Jeffrey Watts jeffrey.w.watts at gmail.com
Wed Aug 13 00:39:06 CDT 2008


On Tue, Aug 12, 2008 at 5:10 PM, Jon Pruente <jdpruente at gmail.com> wrote:

>
> Fuel costs aren't tied to the tax rate, but rather the value of the
> dollar (through equity adjustments) and market rates.  Food costs have
> been historically low due to govt sponsored subsidies that prevented
> the market from raising prices in reaction to economic conditions.
> Now the prices go up and people scream bloody murder at the correction
> in prices that were artificially low.  How is that related to the tax
> cuts?
>

Fuel costs are DIRECTLY affected by the value of the US dollar.  The US
dollar has been plummeting in recent years due to the increasing debt load
of the US government and the subsequent devaluation of US Treasury bonds.
The tax breaks dramatically increased that debt load, and therefore
contribute to the devaluation of the US dollar.

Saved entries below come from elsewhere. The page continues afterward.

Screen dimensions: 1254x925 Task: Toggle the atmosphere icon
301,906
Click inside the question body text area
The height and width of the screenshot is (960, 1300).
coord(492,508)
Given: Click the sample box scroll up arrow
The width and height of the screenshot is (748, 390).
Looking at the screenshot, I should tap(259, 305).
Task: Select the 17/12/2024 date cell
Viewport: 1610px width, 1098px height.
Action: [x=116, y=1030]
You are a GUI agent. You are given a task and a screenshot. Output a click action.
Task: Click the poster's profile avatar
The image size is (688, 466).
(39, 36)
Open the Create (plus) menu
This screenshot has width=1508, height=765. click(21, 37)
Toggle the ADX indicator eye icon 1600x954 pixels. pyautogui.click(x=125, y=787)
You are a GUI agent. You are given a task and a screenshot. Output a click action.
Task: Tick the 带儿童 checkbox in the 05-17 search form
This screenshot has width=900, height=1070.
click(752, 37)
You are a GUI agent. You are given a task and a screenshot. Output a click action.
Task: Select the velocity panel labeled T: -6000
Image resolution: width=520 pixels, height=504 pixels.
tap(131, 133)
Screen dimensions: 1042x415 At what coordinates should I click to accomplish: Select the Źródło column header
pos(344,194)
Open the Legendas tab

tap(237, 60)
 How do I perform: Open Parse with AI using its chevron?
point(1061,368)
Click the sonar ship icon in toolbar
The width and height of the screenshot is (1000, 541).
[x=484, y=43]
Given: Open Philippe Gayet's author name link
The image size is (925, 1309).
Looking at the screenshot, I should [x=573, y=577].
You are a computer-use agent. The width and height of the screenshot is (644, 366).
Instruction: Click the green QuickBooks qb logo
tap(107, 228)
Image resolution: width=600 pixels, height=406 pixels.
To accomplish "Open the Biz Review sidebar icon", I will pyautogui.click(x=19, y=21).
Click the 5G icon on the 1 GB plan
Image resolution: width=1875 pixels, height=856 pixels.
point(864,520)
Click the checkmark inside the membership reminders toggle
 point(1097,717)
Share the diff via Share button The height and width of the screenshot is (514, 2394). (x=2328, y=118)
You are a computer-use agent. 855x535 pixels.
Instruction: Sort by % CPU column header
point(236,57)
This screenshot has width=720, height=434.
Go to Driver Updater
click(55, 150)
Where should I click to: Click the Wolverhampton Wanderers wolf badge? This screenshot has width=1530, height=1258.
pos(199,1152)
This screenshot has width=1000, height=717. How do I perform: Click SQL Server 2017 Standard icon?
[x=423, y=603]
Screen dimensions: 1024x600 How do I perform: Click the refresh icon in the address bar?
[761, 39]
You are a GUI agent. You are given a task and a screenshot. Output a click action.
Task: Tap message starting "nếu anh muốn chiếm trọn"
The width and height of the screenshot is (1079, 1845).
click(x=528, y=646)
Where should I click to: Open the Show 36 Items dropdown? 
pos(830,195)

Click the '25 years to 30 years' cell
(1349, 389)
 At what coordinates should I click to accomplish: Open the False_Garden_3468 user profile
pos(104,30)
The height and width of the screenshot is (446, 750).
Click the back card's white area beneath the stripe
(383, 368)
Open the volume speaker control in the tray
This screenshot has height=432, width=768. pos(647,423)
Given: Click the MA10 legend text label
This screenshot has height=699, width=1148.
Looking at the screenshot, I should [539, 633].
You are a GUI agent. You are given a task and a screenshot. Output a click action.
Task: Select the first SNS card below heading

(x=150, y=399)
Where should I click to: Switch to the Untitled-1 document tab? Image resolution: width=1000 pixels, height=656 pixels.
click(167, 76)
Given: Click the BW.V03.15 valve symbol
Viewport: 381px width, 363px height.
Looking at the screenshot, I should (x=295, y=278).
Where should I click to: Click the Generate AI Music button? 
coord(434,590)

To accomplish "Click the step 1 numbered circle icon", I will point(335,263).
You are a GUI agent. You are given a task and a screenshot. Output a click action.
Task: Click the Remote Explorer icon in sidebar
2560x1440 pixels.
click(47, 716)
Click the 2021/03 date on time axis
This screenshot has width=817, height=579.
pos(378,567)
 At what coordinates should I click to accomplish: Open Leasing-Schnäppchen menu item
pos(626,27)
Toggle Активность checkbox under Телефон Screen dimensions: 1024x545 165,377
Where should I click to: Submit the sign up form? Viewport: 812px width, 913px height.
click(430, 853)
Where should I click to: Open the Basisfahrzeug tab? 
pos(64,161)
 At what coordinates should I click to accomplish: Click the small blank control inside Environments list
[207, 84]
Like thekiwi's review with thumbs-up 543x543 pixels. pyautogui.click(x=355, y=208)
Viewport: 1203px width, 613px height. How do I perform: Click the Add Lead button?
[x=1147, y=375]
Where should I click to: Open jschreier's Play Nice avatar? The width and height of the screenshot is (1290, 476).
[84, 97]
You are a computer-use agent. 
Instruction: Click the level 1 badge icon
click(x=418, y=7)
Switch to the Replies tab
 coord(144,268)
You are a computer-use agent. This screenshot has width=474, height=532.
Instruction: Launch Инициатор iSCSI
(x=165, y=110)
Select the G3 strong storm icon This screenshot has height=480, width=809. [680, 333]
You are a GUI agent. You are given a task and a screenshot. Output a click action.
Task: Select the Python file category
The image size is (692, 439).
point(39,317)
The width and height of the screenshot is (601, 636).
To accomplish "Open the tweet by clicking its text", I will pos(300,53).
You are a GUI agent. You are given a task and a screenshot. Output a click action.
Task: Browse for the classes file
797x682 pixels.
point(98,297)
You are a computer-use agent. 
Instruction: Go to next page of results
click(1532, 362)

The dropping dollar increases fuel costs (as oil is traded in dollars),
which not only affects costs of basic goods (as they must be shipped) but
also dramatically increases the cost of cereal food products such as wheat,
corn, soybean, etc as farmers are planting corn in droves to be used in
ethanol production, which due to the high fuel costs is now very lucrative.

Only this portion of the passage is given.